Case Study: Virgin America and the Airline Safety Video

By Josh Gold

I’ve been traveling a lot lately for work and, as a result, sitting through a lot of airline safety videos.

You know the drill: “Please remain seated with your seatbelt safely fastened any time the seatbelt sign is on… Stow your personal items in the overhead compartment… Take a moment to look around for the nearest exit…”

Back in the day, these videos earned a kind of cliché status by being completely boring no matter which airline you were using or where you were going. The content was dry and the visuals were increasingly outdated, since the airlines kept the same exact videos around for decades. Flight attendants retained their perms and high waistlines even when passengers had long since moved on.

As a professional, I didn’t think much of these videos in terms of quality, but I also just didn’t think much about them at all. Why would the airlines put any real effort in?

There was no downside to having a boring video; it was just what everyone did.

Airlines knew their passengers were most likely daydreaming through their safety presentations, anyway. Maybe when the videos were first made, or when air travel was new, passengers were interested in the emergency information. Over time, though, air travel has become a mundane part of the modern landscape and is well known to be safer than driving.
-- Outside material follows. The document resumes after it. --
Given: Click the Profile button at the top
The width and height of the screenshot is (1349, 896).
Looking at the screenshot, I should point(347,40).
Safety videos became a legal obligation, not something really worth anyone’s attention.

Or so we all thought.

Quite recently and all at once, all the airlines redid their safety videos. And they didn’t just modernize; they dumped serious amounts of cash into making some really compelling material.

British Airways got a whole crowd of popular and prestigious celebrities to read for the part:

Turkish Airlines kept up the cool and creative visual effects throughout:

El Al did a nice job, too, bringing in renowned mentalist Lior Suchard to work a little magic:

Now, safety videos are likely to become viral hits with, no exaggeration, millions of views. People really watch them, and not just on airplanes, either; they watch them for fun all over the internet. These videos are entertaining, creative… and a great vehicle to raise the profile of an airline.

That’s a big change.

So what happened?

There are a lot of angles to approach this question from – changes in technology, changes in marketing, changes in airline culture. Personally, I think the human element is the most interesting one.
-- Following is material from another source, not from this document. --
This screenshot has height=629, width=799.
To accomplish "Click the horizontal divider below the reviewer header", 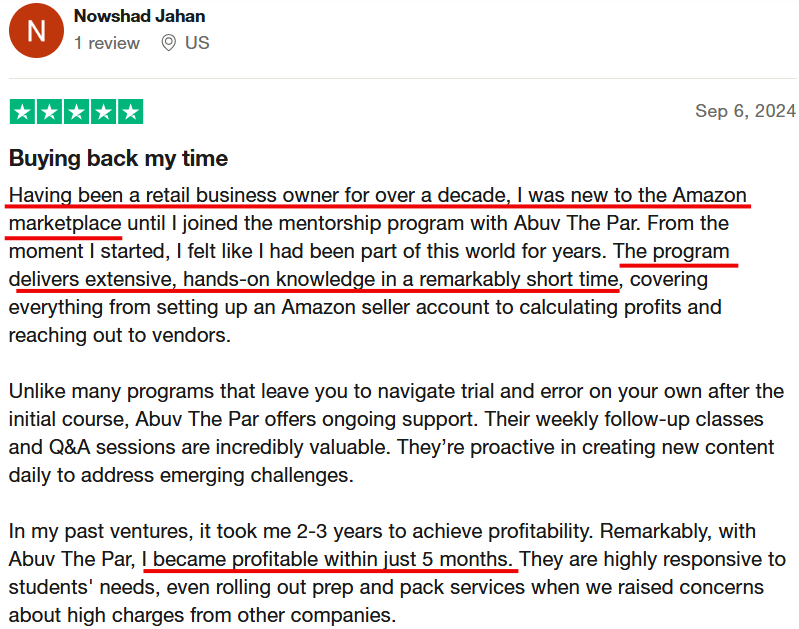I will [403, 78].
Someone, somewhere saw an opportunity to do things differently. That’s what it all boils down to.

From what I can tell, Virgin America started it off. If you look back, they were trying to market themselves as a fun, new kind of airline at the time and, in this spirit, turned their safety presentation into a poppy music video featuring fabulous dancers and a sense of humor about the information they were obligated to impart.

“For the .001% of you who have never operated a seatbelt before… Really?” snarked the flight attendant. “I mean, it works like this…”
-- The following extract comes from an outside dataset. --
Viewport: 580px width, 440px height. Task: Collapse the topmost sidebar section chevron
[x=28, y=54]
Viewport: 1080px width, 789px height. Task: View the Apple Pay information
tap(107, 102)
Suddenly it was a lot easier to take in the instructions.

The idea took off and became a trend after Air New Zealand used a Lord of the Rings reenactment as a teaching tool:

That’s a full-scale cinematic production.

The very notion of a fun and quirky safety video was a subversion of expectations. We all know what safety videos are supposed to be like, so we were all in on the joke. Soon enough, social media spread these videos to much bigger audience than they’d ever had before, attracting media attention at the same time.

Now, these first few, pioneering airlines had all the same information and the same history as everyone else. What made them different was that after years of that sameness, they were the first to ask: “But what if…?”
What if we stopped doing things the way we always have?

More specifically: What if we stop making videos that are a waste of time, and make videos that accomplish something instead?

That’s what I mean by the human element. Someone had an idea, and they weren’t afraid to run with it. It worked so well that everyone else started doing it, too, adapting it to their own needs and goals.

That kind of innovation can happen anywhere, including in the nonprofit world. When a thought leader introduces a change, especially something with the potential of video, they can move the entire industry forward in a big way.